WPF find all regex matches in a xps document

246 views Asked by At

I need to search an expression inside a xps document then list all matches (with the page number of each match).

I searched in google, but no reference or sample found which addresses this issue .

SO: How can I search a xps document and get this information?

2

There are 2 answers

1
codekaizen On BEST ANSWER

The first thing to note is that an XPS file is an Open Packaging package. It can be opened and the contents accessed via the System.IO.Packaging.Package class. This makes any operations on the contents much easier.

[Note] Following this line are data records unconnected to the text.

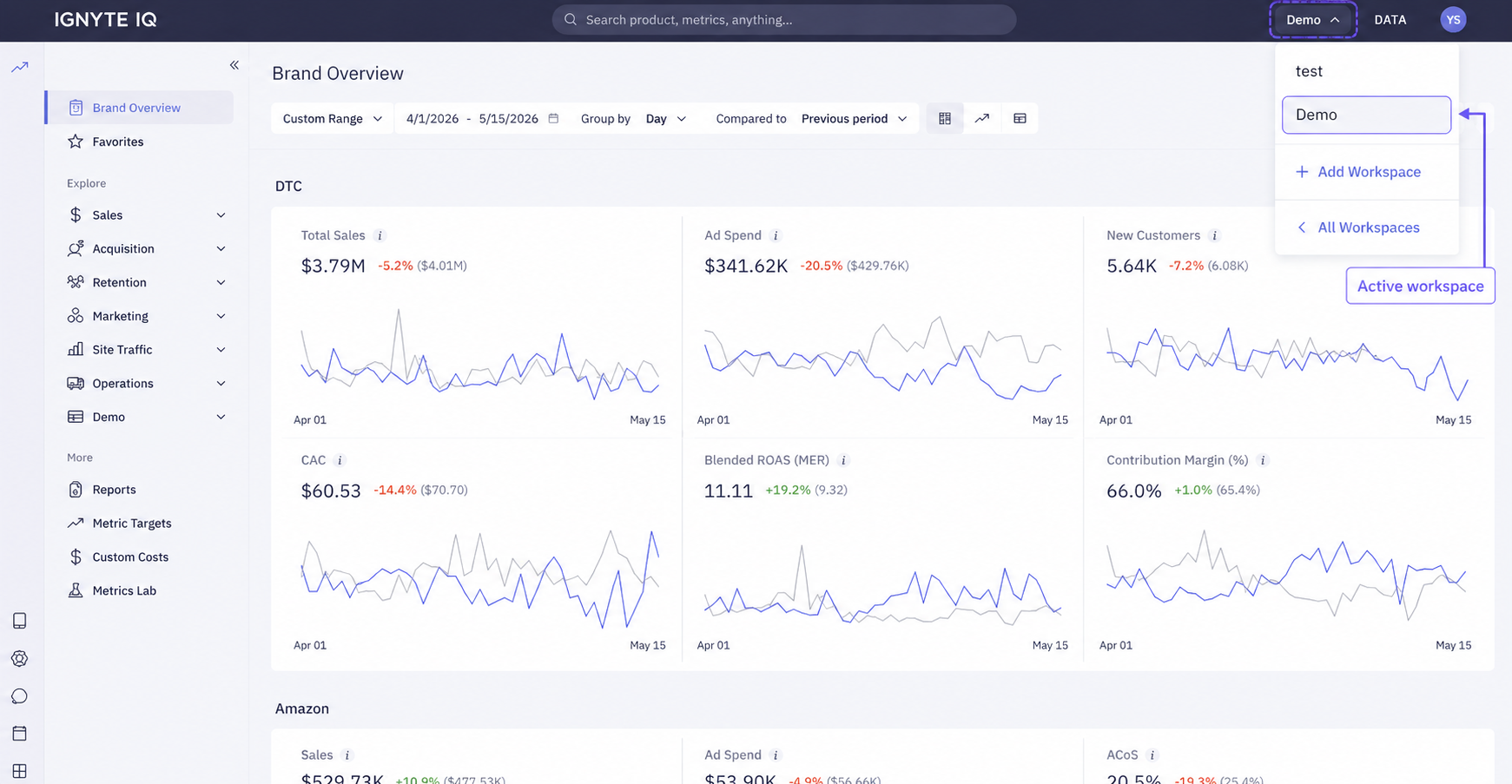Click the Total Sales info icon
This screenshot has height=784, width=1512.
[380, 235]
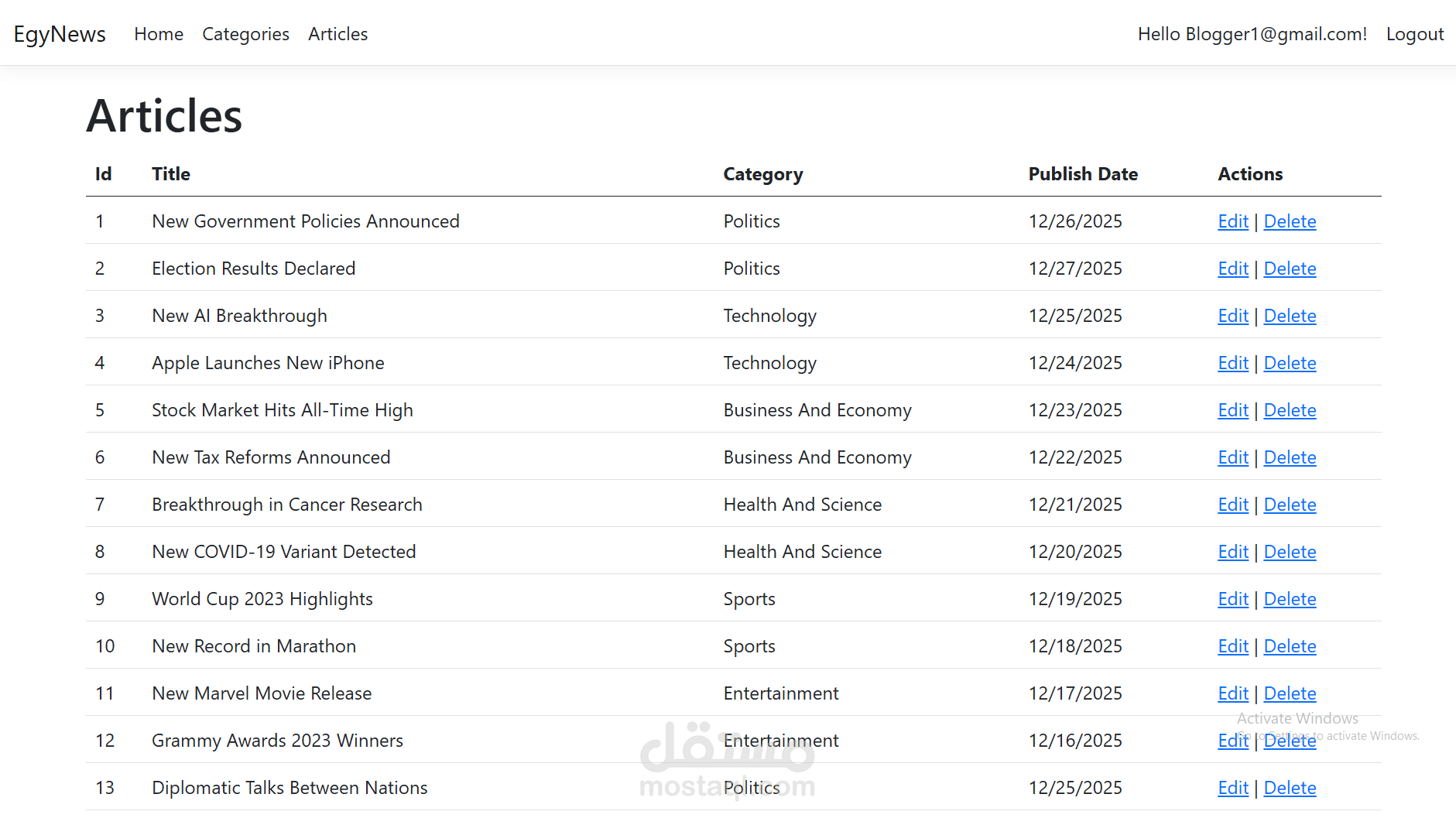
Task: Log out using the Logout link
Action: 1414,34
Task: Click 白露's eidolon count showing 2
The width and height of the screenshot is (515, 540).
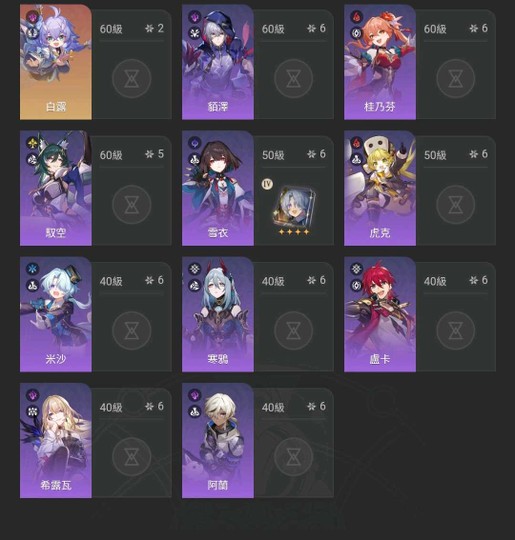Action: tap(154, 28)
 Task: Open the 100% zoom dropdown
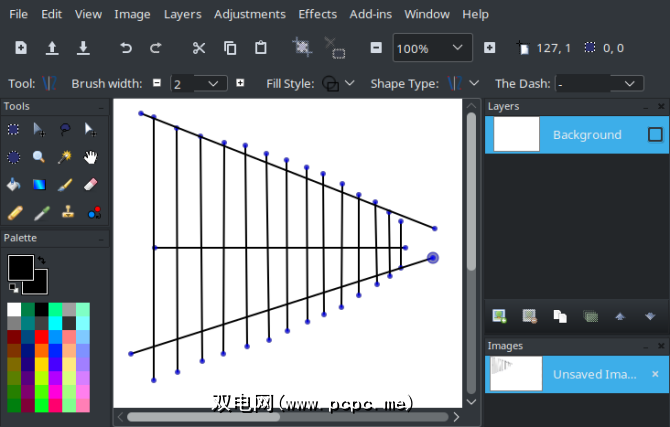pyautogui.click(x=458, y=47)
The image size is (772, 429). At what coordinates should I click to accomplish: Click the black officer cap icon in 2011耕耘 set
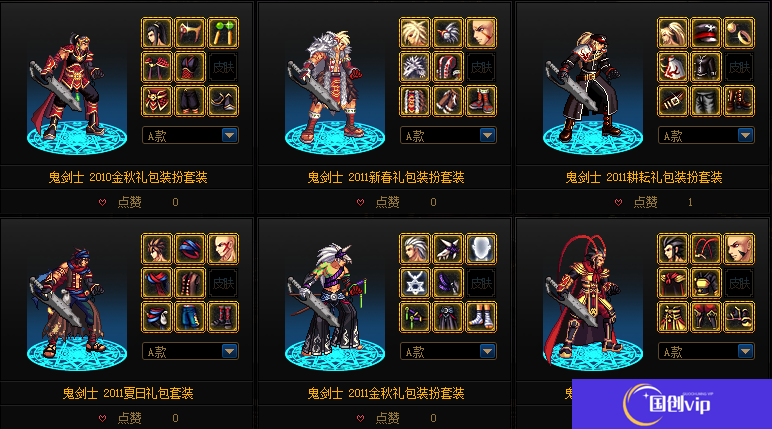(706, 33)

Here's an example of how to search the page content with a given regex, while also tracking which page the match occurs on.

var regex = new Regex(@"th\w+", RegexOptions.Compiled | RegexOptions.IgnoreCase | RegexOptions.Multiline);

using(var xps = System.IO.Packaging.Package.Open(@"C:\path\to\regex.oxps"))
{
    var pages = xps.GetParts()
        .Where (p => p.ContentType == "application/vnd.ms-package.xps-fixedpage+xml")
        .ToList();

    for (var i = 0; i < pages.Count; i++)
    {
        var page = pages[i];
        using(var reader = new StreamReader(page.GetStream()))
        {
            var s = reader.ReadToEnd();
            var matches = regex.Matches(s);

            if (matches.Count > 0)
            {
                var matchText = matches
                    .Cast<Match>()
                    .Aggregate (new StringBuilder(), (agg, m) => agg.AppendFormat("{0} ", m.Value));
                Console.WriteLine("Found matches on page {0}: {1}", i + 1, matchText);
            }
        }
    }
}
0
dotNET On

It is not going to be as simple as you might have thought. XPS files are compressed (zipped) files containing a somewhat complex folder structure containing all the text, fonts, graphics and other items. You can use compression tools such as 7-Zip or WinZip etc. to extract the entire folder structure from an XPS file.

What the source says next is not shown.